Forget the Hallmark movie, Hollis thinks. Her Five-Star Weekend might be more like Real Housewives.

But three of the four are definitely coming. There’s no turning back now.





When the hottest part of the afternoon has passed, Hollis takes Henrietta for a walk, leaving her phone behind. The hydrangea bushes that line Hollis’s driveway have filled in, just as Anastasia promised, though Hollis can’t appreciate their pink and periwinkle beauty the way she should.

By the time I get back, she thinks, Gigi will have texted.

But she hasn’t; the only text is from Brooke: I’m so excited!!! I booked my ferry, I get in at 4:05 on Friday!!! Now, tell me, what can I bring??!!?

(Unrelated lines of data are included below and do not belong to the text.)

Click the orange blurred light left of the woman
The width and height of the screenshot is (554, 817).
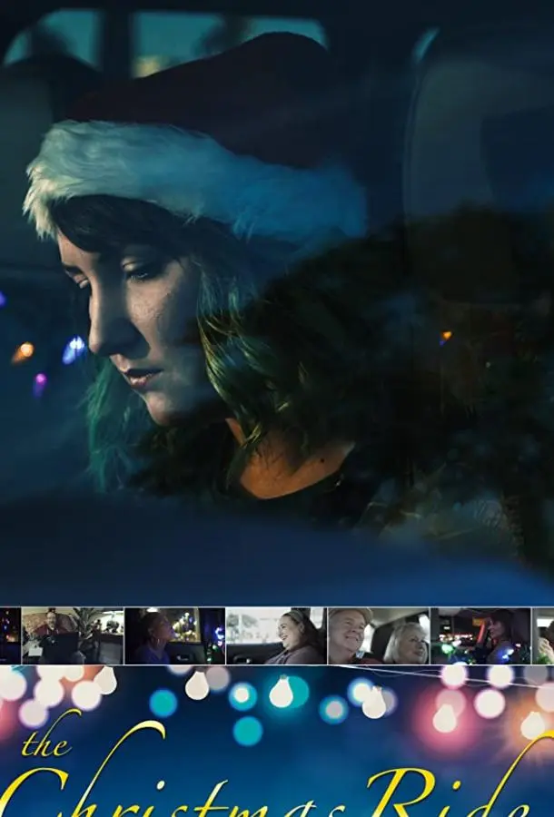tap(24, 351)
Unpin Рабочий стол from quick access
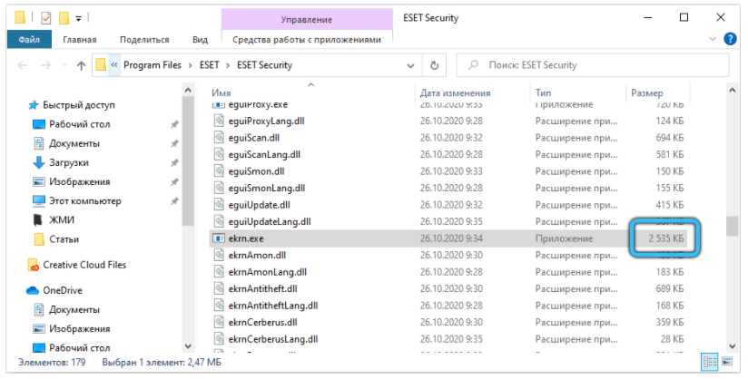This screenshot has height=379, width=748. [x=174, y=124]
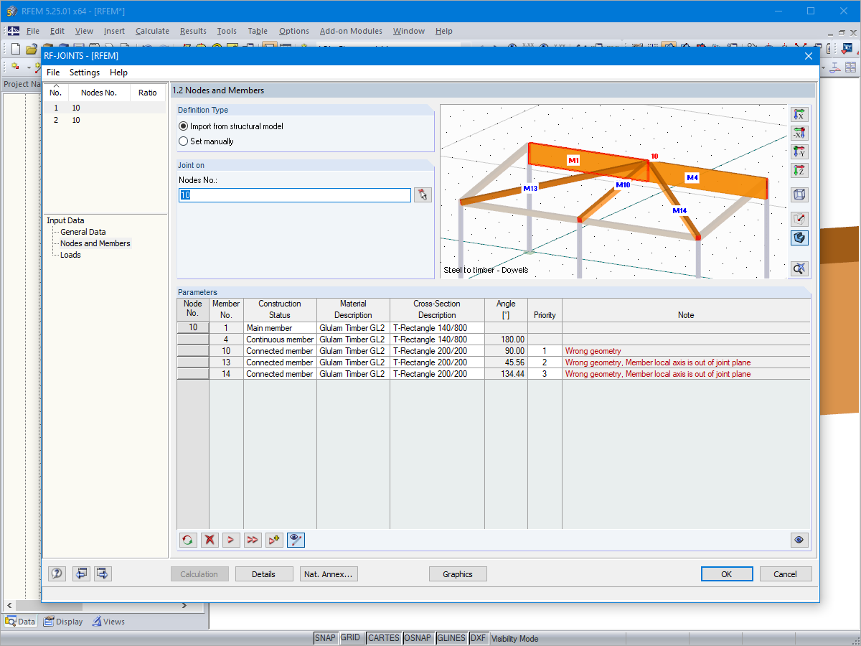Delete all table rows with the red X icon

tap(210, 540)
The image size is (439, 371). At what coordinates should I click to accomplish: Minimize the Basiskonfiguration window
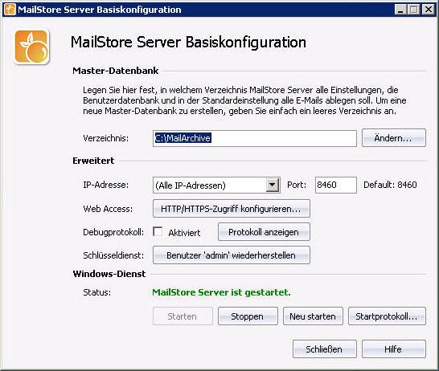(400, 10)
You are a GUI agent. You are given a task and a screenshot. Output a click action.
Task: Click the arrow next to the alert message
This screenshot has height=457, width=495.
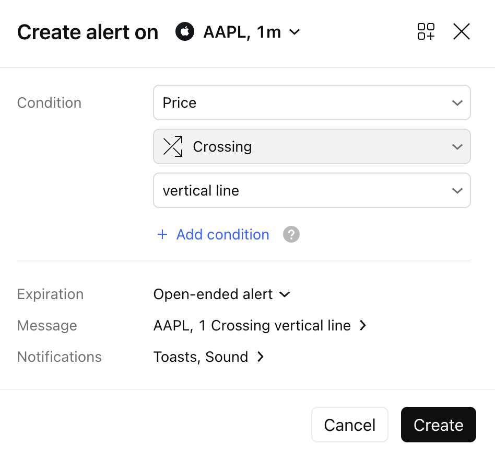tap(363, 326)
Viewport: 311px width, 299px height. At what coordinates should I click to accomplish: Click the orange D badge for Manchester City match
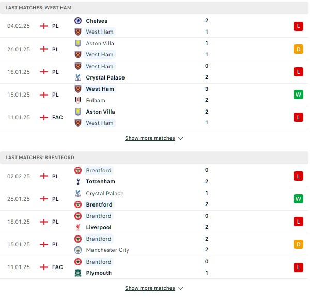tap(299, 244)
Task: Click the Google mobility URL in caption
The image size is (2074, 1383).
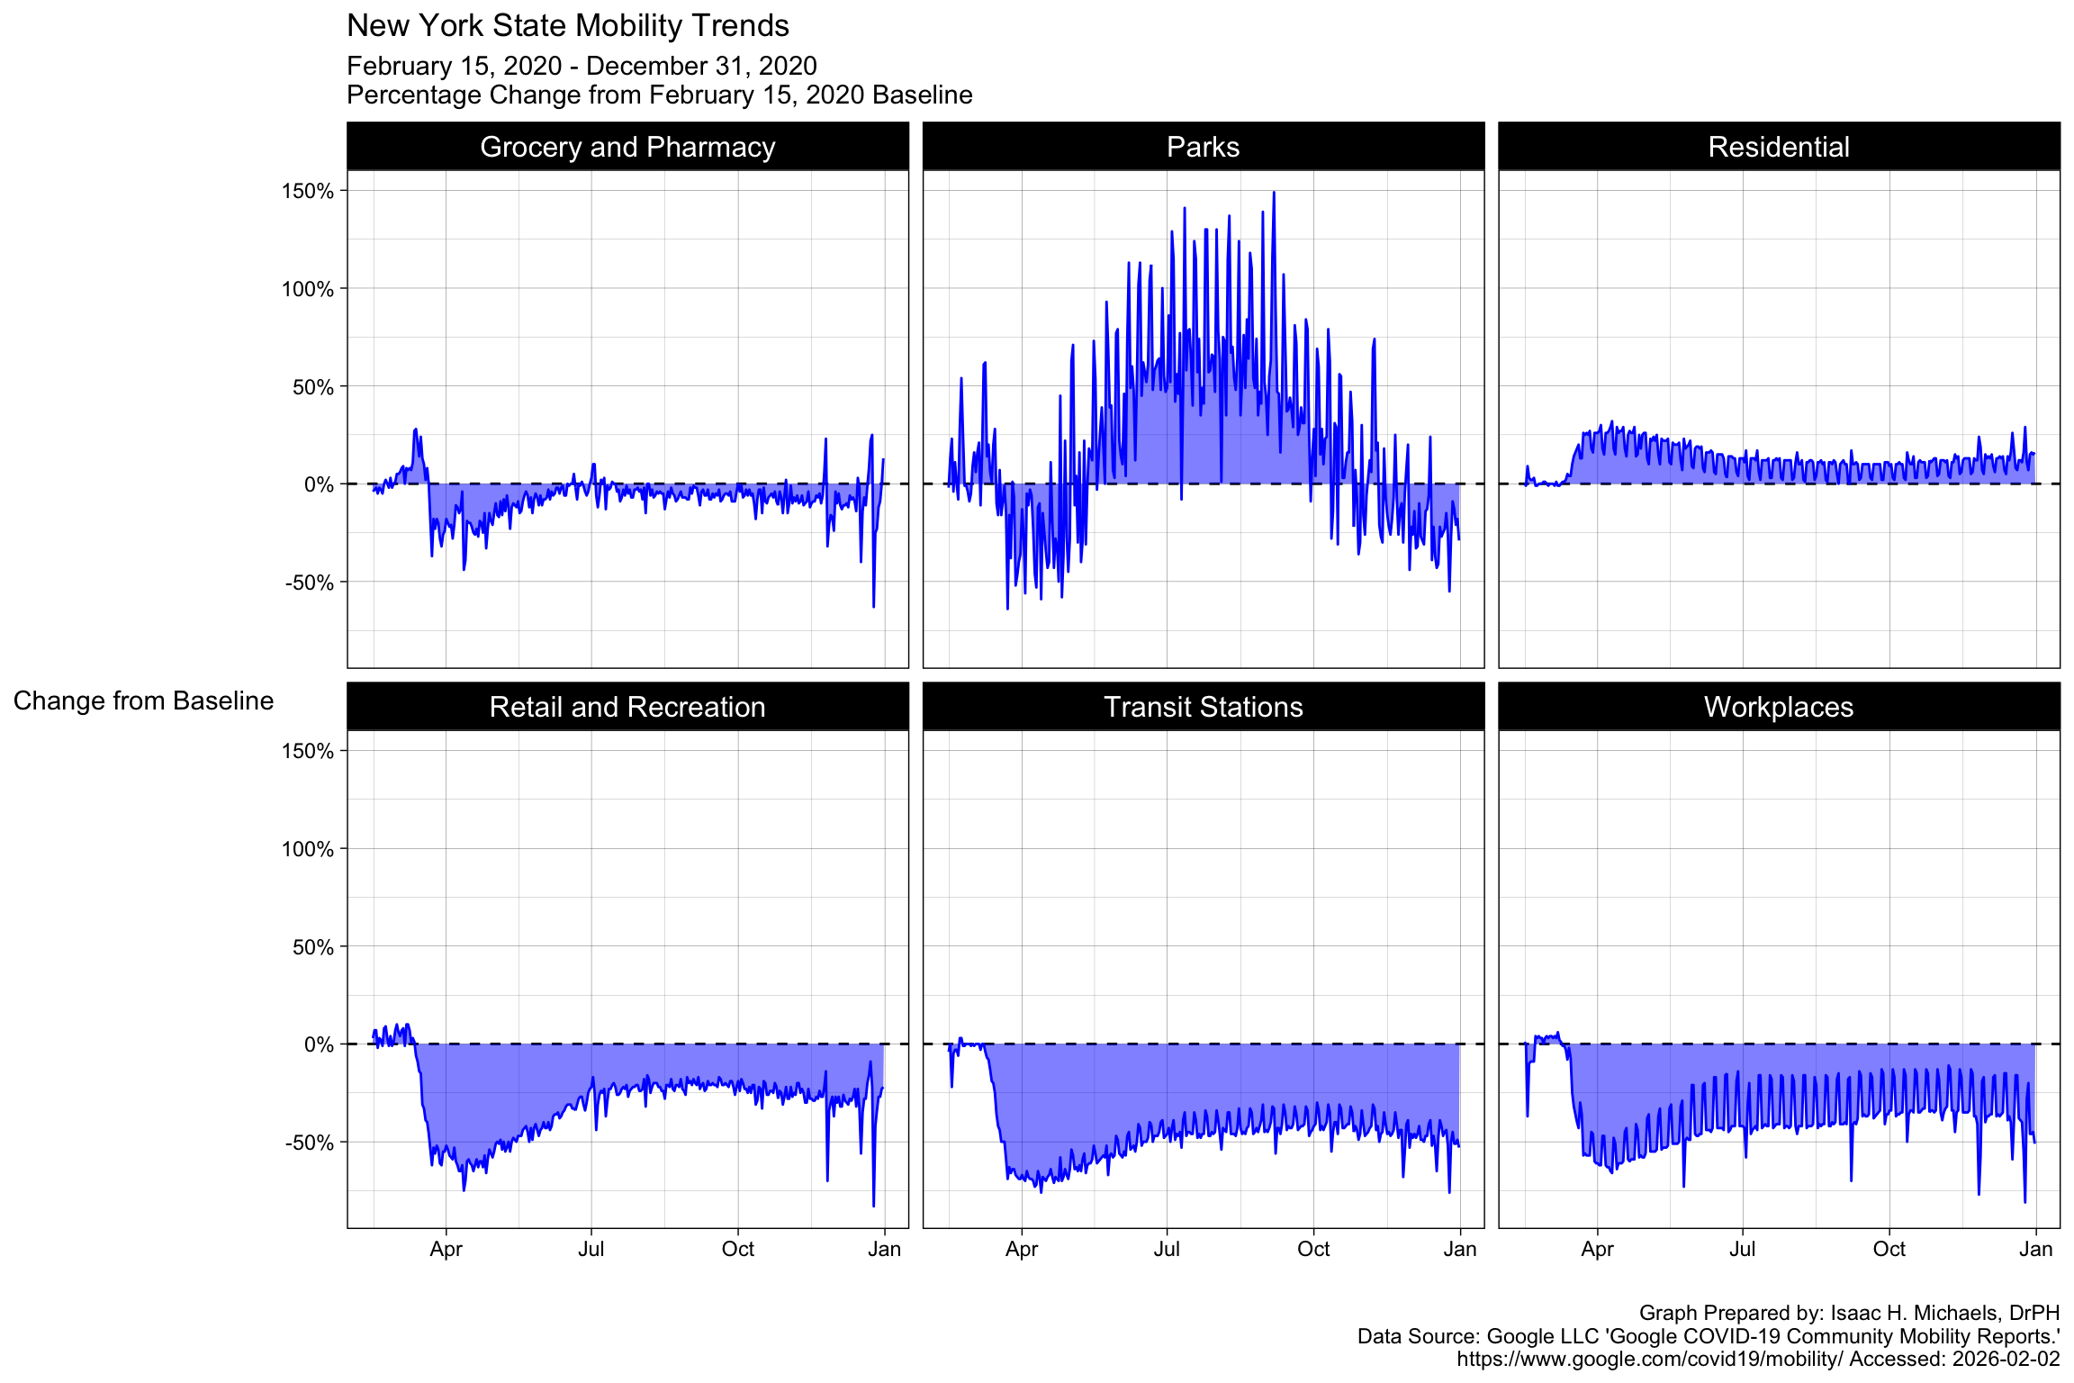Action: point(1649,1359)
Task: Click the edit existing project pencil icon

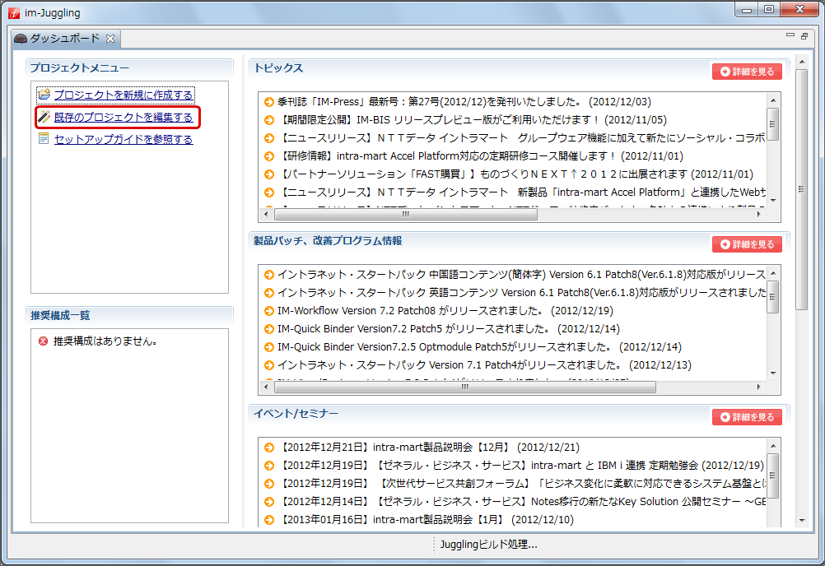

Hollis nearly texts back Nothing, just yourself! But texting with Brooke is like one of those woven finger traps: the more you engage, the harder it is to extricate yourself. Brooke will react with the heart or double exclamation point to Hollis’s text (what kind of sadist dreamed that feature up?), then she’ll text a question, like How about Fells steak tips?, which Hollis will feel compelled to respond to, and Brooke will like or emphasize that text… and this will go on until, in exasperation, Hollis stops replying (hint, hint), at which point Brooke will send a string of emoji hearts and kissing faces.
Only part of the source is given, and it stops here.